-- PERINTAH 1 --
Menurut kutipan tentang kamma kebiasaan, di neraka mana Cunda dilahirkan kembali setelah meninggal dunia?
-- PERINTAH 2 --
Ambil bagian dari kutipan tentang kamma kebiasaan secara persis, dimulai dari "Perbuatan (Kamma) Kebiasaan" dan diakhiri dengan "kebiasaan ataupun rutinitas.".

-- KUTIPAN DOKUMEN --
Perbuatan (Kamma) Kebiasaan
Seandainya tidak ada kamma berat dan kamma menjelang kematian, maka kamma kebiasaan umumnya akan mendorong kelahiran kembali.
Kamma kebiasaan adalah suatu perbuatan yang di lakukan seseorang sebagai kebiasaan ataupun rutinitas.
Beberapa kisahnya antara lain :
Kisah Cundasukarika
Pada suatu dusun tidak jauh dari Vihara Veluvana, hidup seorang penjagal babi yang sangat kejam dan keras hati, bernama Cunda. Ia adalah penjagal babi yang sudah berusia lebih dari lima puluh; selama hidupnya dia belum pernah melakukan suatu perbuatan yang bermanfaat. Sebelum dia meninggal, dia sakit parah dan mengalami penderitaan yang berat. Dia mendengkur berteriak-teriak, dan terus menggerakkan tangan dan lututnya untuk merangkak seperti babi selama tujuh hari. Sebelum meninggal dunia, dia mengalami penderitaan seperti kalau dia berada di neraka (niraya). Pada hari ketujuh, penjagal babi itu meninggal dunia, dan di lahirkan kembali ke Neraka Avici(Avici Niraya).
Beberapa bhikkhu yang dalam beberapa hari berturut-turut mendengar teriakan-teriakan dan kegaduhan dari rumah Cunda berpikir, pasti Cunda sedang sibuk membunuhi lebih banyak babi. Mereka berpendapat bahwa Cunda adalah seorang yang sangat kejam dan keji yang tidak mempunyai cinta kasih dan belas kasihan sedikitpun.

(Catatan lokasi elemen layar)

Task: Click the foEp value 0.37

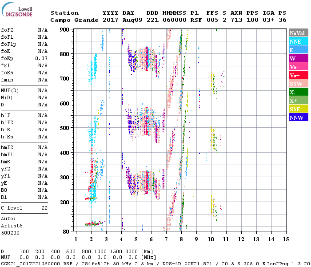Action: point(41,58)
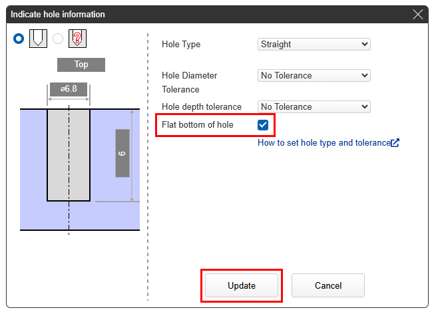Select the question-mark hole shape icon
This screenshot has height=312, width=434.
tap(78, 39)
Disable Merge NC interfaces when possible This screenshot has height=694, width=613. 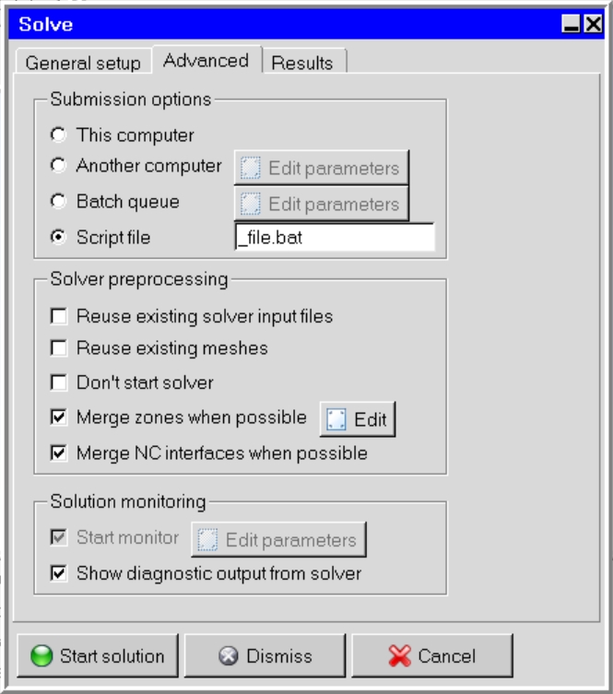(59, 453)
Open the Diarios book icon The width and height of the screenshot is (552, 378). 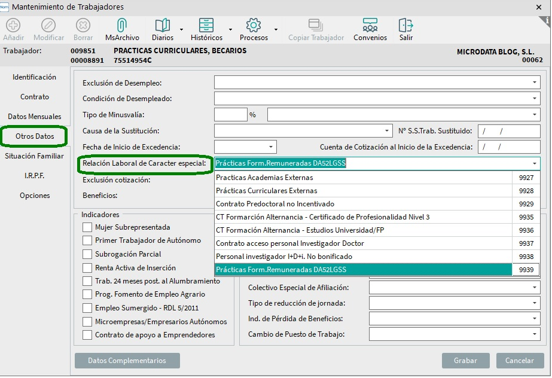[x=163, y=25]
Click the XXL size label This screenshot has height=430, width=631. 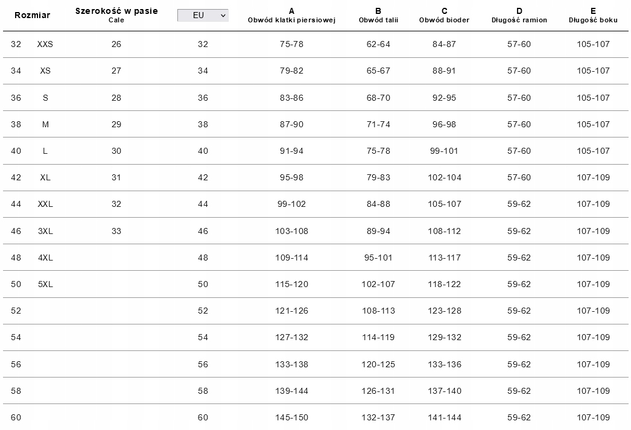[x=45, y=204]
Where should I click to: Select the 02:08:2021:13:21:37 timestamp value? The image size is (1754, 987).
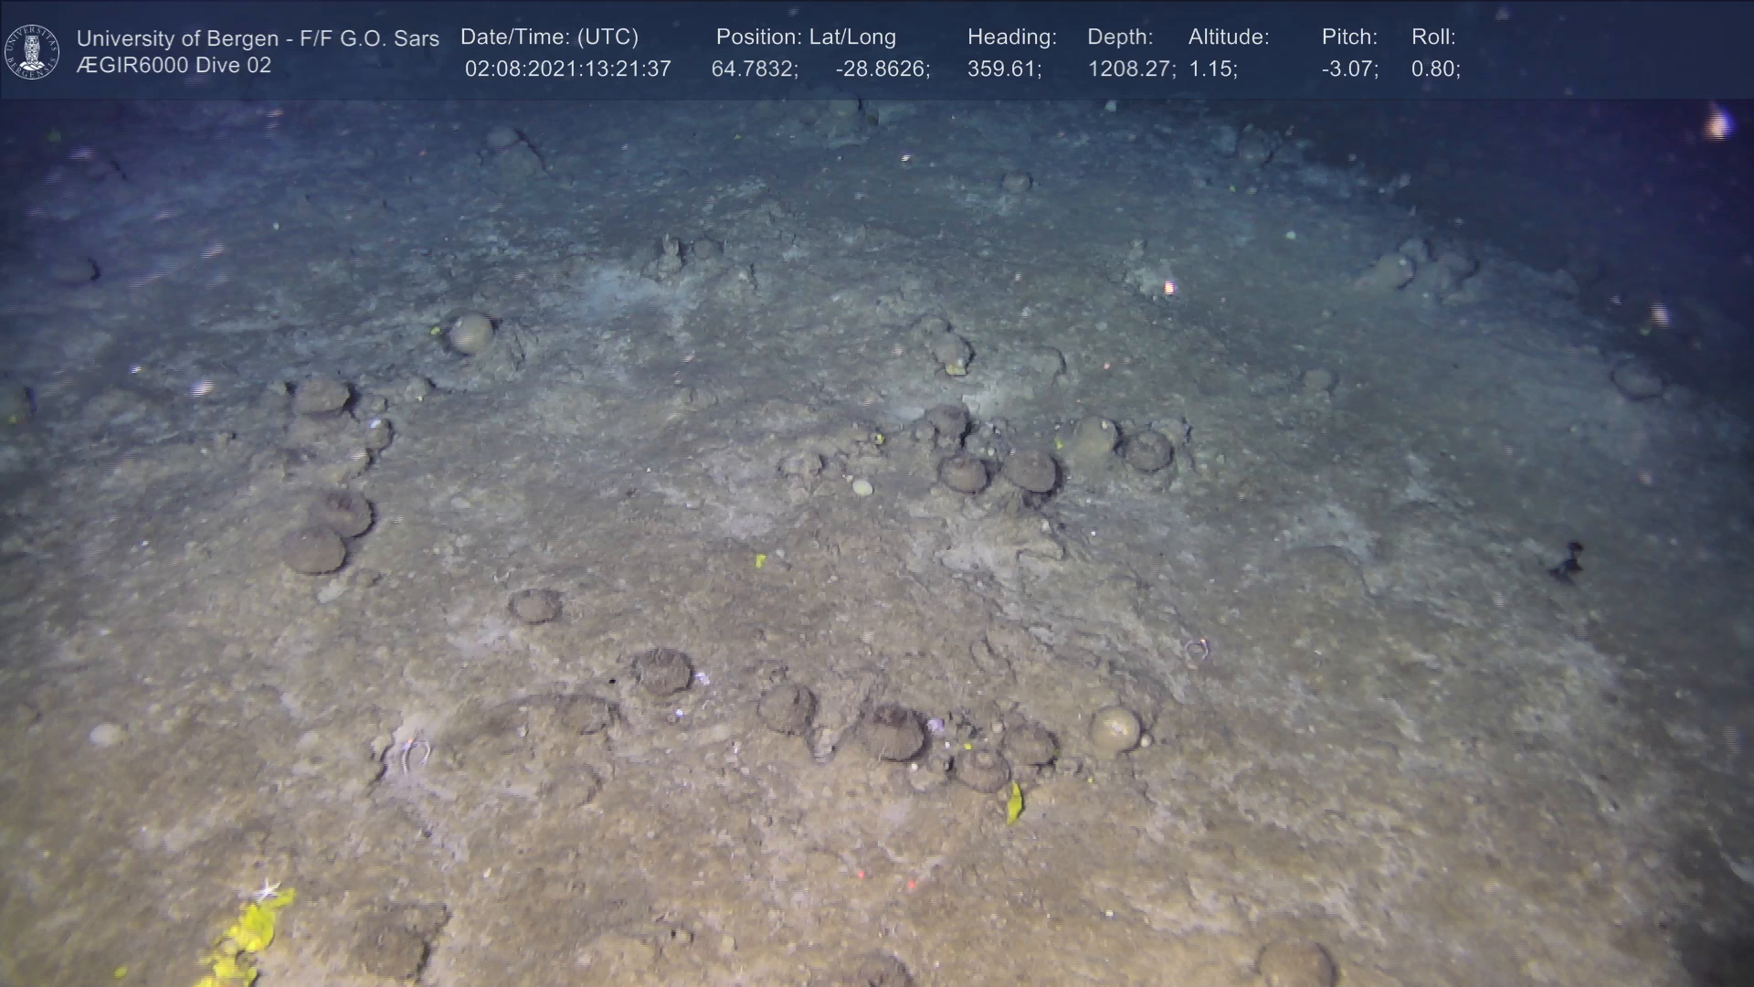(567, 69)
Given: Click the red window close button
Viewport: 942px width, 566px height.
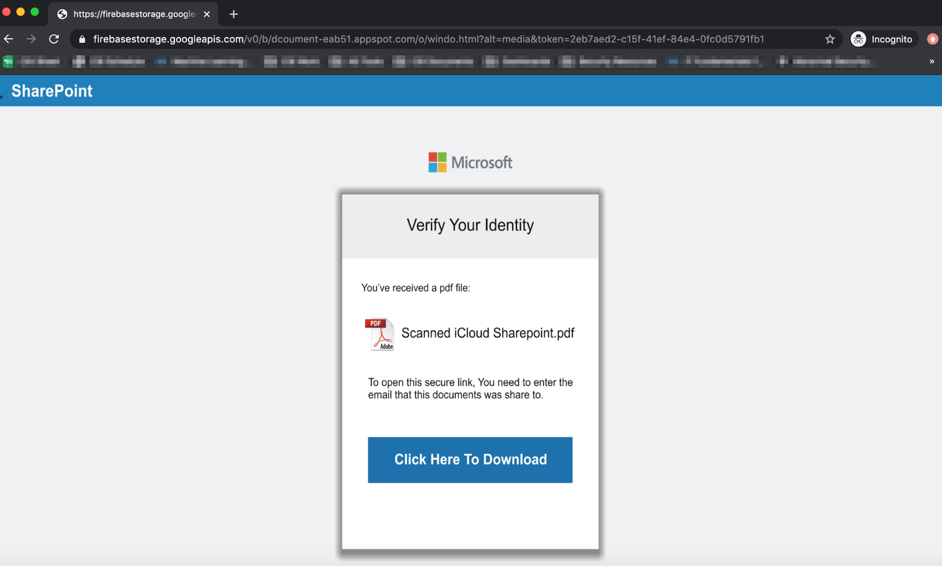Looking at the screenshot, I should pos(7,12).
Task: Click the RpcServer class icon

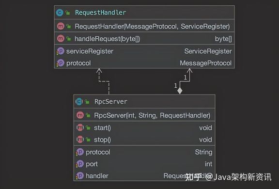Action: 79,101
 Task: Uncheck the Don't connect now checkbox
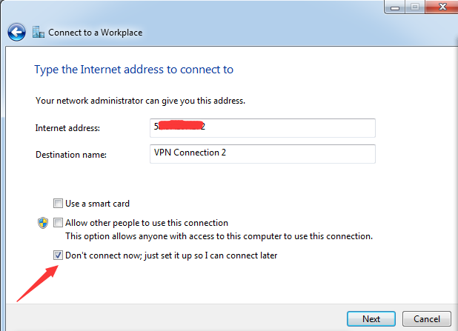(x=58, y=255)
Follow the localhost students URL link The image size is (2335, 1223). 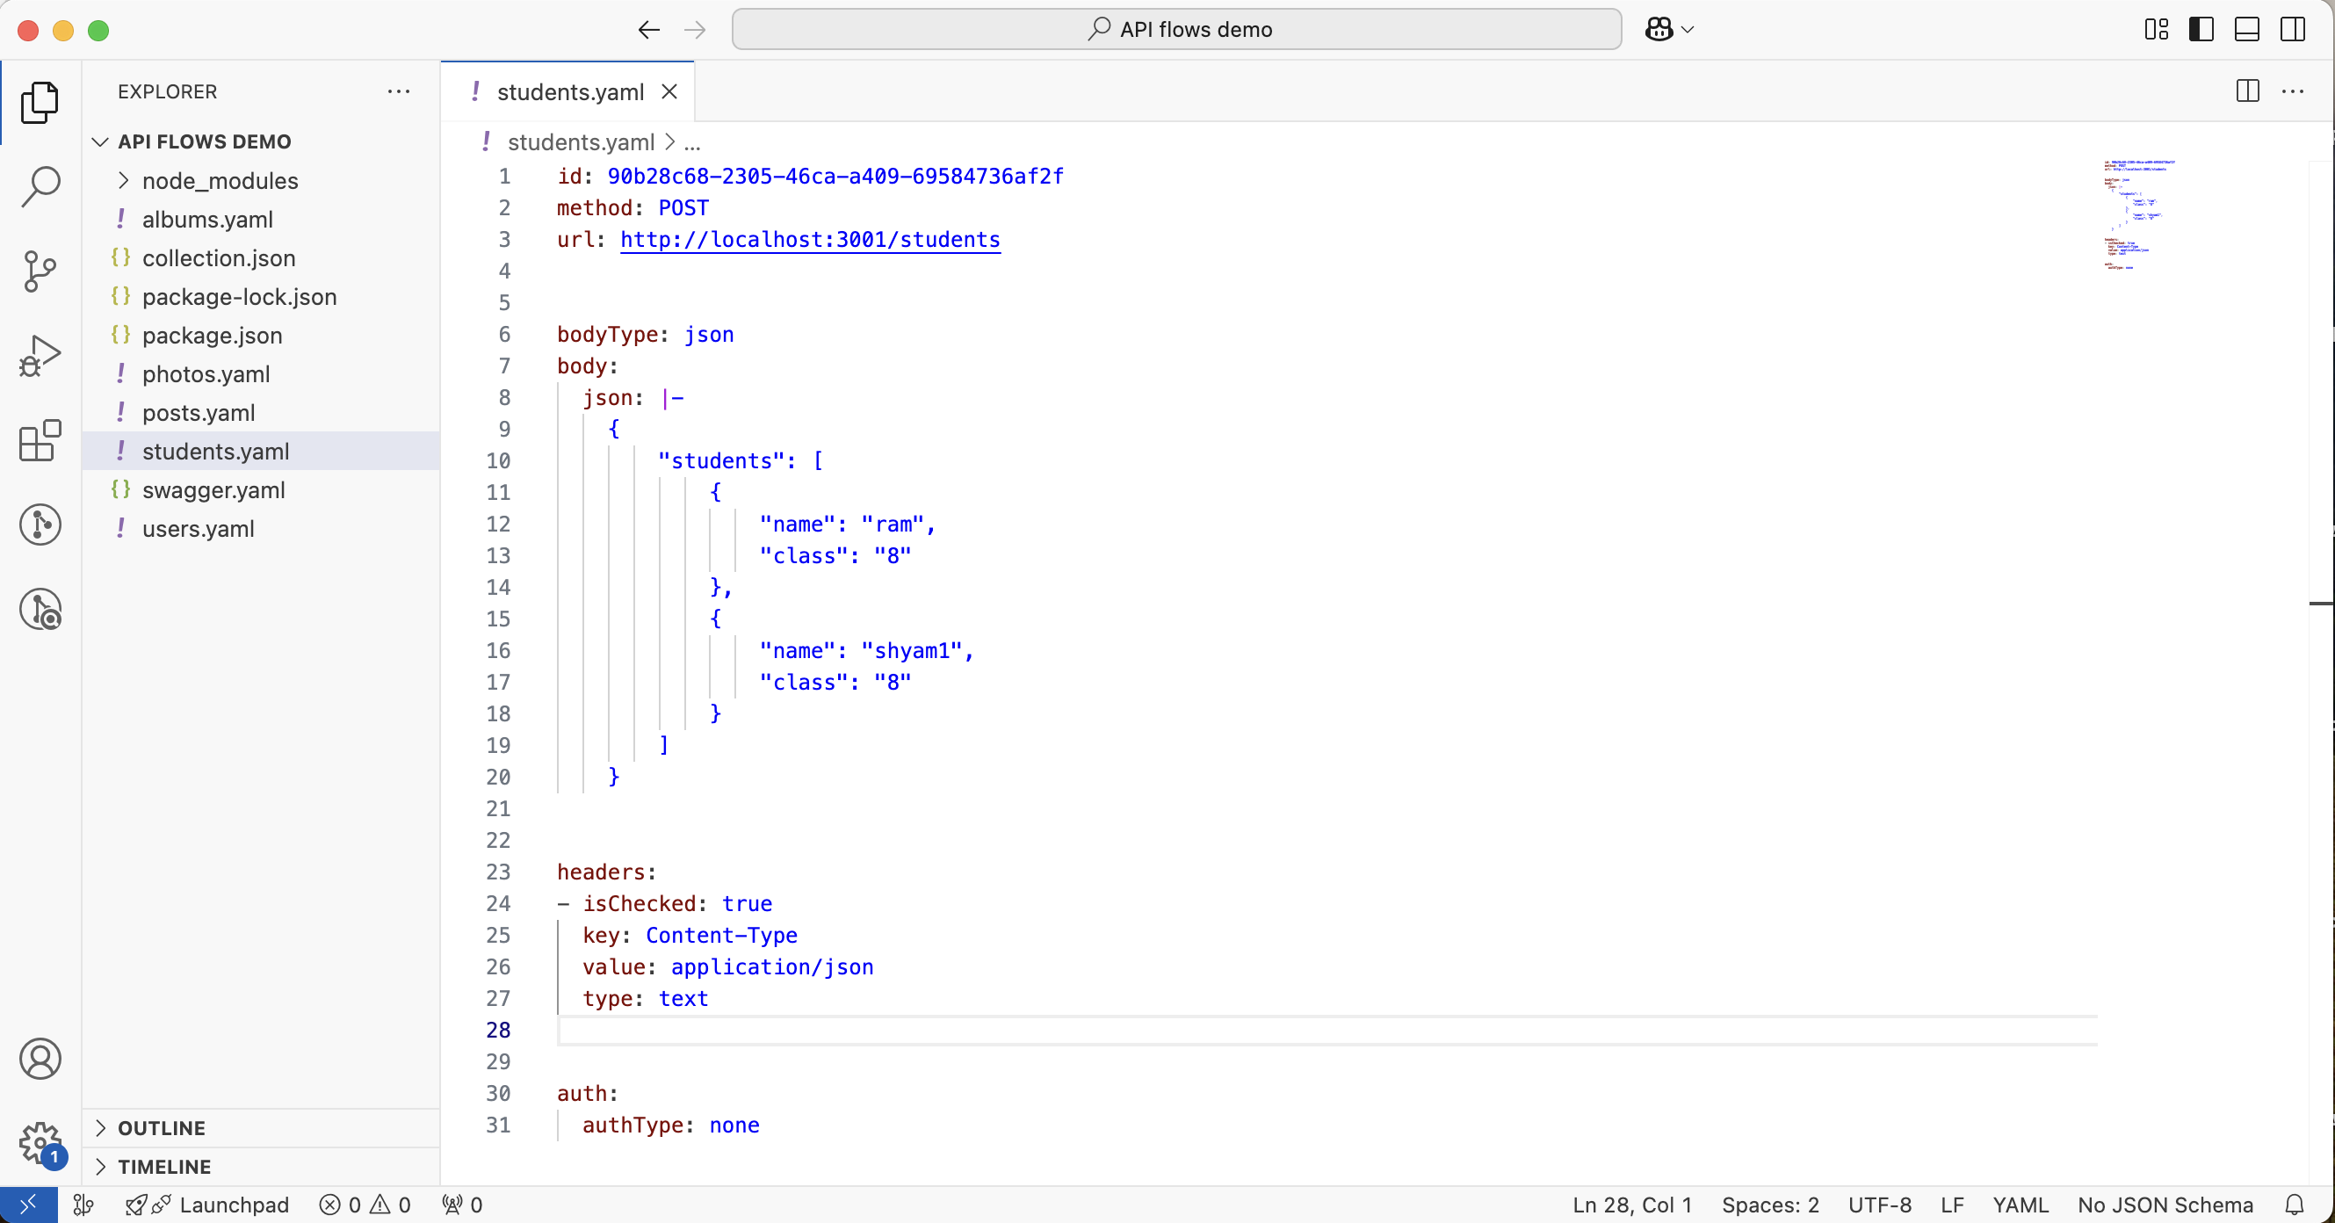click(x=809, y=239)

-- HASIL AKHIR 1 --
Neraka Avici (Avici Niraya).

-- HASIL AKHIR 2 --
Perbuatan (Kamma) Kebiasaan
Seandainya tidak ada kamma berat dan kamma menjelang kematian, maka kamma kebiasaan umumnya akan mendorong kelahiran kembali.
Kamma kebiasaan adalah suatu perbuatan yang di lakukan seseorang sebagai kebiasaan ataupun rutinitas.